Solar to-and-fro

Solar arrays — large or small — can draw opposition from communities that worry about the visual impact on the landscape. They also raise concerns about the landscape itself — in other words, the land usage. In our region, where this is no scarcity of open land, the issue becomes a debate about sacrificing agricultural land and impacting natural habitat as well as visual impact. One other question that has surfaced in public airings about solar solutions questions the merits of an installation that has to be decommissoned in 25 years. What happens to the junked arrays then?

In Dutchess County and in neighboring Litchfield County, some proposed solar projects have shifted into a state of flux — not marching smartly ahead — or are dead in the water.

In Pine Plains, the Planning Board approved a 10 megawatt solar farm at Pulvers Corners back in November of 2023. Neighbors sued in New York State Supreme Court and after months of court time, Judge Anthony R. Mole of Putnam County Supreme Court denied the neighbors’ petition.
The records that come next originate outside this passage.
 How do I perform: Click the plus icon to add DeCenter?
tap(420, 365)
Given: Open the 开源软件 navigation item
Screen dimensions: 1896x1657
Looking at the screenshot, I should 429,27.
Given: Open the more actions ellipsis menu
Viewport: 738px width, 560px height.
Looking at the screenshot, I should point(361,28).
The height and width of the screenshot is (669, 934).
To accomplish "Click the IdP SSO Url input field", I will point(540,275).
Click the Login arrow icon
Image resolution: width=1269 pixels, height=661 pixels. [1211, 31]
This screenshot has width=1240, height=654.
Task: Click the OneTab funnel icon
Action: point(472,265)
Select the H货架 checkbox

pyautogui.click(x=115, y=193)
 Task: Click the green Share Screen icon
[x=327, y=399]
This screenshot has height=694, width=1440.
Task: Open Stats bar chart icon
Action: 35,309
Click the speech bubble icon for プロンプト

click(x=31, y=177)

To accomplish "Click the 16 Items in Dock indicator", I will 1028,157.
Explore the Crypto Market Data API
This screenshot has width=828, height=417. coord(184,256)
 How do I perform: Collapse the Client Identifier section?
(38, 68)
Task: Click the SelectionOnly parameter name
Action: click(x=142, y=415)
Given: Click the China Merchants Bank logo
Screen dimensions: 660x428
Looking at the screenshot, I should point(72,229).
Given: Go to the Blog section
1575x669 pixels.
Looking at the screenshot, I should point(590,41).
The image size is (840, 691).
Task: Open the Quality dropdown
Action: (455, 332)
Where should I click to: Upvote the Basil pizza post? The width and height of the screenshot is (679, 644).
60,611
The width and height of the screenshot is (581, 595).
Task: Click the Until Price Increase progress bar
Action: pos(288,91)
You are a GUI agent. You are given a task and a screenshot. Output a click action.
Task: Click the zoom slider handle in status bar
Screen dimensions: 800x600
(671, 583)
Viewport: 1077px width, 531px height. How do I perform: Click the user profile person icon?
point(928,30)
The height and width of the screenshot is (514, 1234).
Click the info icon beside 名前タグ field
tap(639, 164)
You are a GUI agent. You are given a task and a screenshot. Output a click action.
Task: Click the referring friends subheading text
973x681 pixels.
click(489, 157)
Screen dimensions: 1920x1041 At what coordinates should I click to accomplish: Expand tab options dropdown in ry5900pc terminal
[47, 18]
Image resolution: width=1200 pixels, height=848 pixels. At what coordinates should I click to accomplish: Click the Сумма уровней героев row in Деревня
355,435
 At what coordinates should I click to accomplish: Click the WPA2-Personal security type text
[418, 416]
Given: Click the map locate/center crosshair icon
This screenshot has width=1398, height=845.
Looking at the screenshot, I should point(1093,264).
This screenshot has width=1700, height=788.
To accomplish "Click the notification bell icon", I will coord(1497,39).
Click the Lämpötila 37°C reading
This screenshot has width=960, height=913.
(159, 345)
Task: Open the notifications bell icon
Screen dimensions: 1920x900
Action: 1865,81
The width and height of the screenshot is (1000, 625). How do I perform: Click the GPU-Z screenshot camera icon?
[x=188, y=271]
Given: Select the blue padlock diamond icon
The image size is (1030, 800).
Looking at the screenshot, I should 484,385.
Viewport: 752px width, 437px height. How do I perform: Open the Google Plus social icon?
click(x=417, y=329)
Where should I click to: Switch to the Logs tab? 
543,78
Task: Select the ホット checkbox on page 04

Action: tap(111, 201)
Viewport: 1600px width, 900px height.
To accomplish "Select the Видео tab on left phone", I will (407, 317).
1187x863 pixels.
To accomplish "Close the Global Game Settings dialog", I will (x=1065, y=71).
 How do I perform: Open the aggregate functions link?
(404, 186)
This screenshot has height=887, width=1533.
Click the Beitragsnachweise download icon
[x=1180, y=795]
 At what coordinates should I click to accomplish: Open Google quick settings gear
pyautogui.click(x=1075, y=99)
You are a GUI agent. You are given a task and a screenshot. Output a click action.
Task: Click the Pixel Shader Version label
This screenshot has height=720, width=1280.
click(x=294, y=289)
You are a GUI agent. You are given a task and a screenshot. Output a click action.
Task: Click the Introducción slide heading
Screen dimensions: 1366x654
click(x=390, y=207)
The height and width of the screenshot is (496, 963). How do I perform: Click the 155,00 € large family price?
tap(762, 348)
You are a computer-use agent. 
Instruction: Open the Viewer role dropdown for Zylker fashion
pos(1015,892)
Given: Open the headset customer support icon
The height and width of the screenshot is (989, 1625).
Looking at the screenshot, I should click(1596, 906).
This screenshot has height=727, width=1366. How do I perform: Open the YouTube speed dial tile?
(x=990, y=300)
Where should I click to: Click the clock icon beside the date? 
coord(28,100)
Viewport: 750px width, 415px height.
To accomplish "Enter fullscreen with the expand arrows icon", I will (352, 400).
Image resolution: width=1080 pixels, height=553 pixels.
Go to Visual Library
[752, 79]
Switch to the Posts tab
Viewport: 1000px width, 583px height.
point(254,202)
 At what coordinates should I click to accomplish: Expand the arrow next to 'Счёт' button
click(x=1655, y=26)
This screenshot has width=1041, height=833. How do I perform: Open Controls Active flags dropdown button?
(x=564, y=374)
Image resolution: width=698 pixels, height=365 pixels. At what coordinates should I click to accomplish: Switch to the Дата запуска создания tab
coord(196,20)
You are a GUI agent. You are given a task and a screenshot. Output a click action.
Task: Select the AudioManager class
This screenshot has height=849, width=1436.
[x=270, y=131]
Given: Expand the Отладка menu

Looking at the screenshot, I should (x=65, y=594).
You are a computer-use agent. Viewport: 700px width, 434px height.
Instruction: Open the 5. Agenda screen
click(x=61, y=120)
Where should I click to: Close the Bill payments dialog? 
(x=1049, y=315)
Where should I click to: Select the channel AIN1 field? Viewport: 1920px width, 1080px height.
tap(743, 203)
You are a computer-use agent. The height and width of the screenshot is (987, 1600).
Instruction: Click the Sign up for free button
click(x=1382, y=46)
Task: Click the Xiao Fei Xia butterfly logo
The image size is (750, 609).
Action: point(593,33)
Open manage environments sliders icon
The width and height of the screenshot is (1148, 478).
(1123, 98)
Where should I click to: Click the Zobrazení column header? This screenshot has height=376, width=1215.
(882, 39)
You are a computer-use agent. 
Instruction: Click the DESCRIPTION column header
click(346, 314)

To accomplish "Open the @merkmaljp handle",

In a June 5 decision, the judge said the project would not result “in a significant adverse impact on the surrounding community.”

The case had landed in Judge Mole’s courtroom only after Supreme Court justices in Dutchess County recused themselves — for various reasons — and by the subsequent recusal by another Putnam County justice.

Following Judge Mole’s decision, the neighbors immediately sued again, filing an appeal in the Appellate Division of New York Supreme Court.

Carson Power LLC of New York City, which is proposing the project, has been holding off on any land clearing as part of an agreement with the town to protect the long-eared bat. The northern long-eared bat is listed an a threatened species that is in danger of becoming a endangered species. According to the U.S. Fish and Wildlife Service, the numbers of these bats have declined by up to 99 percent in the Northeast, based on hibernation counts.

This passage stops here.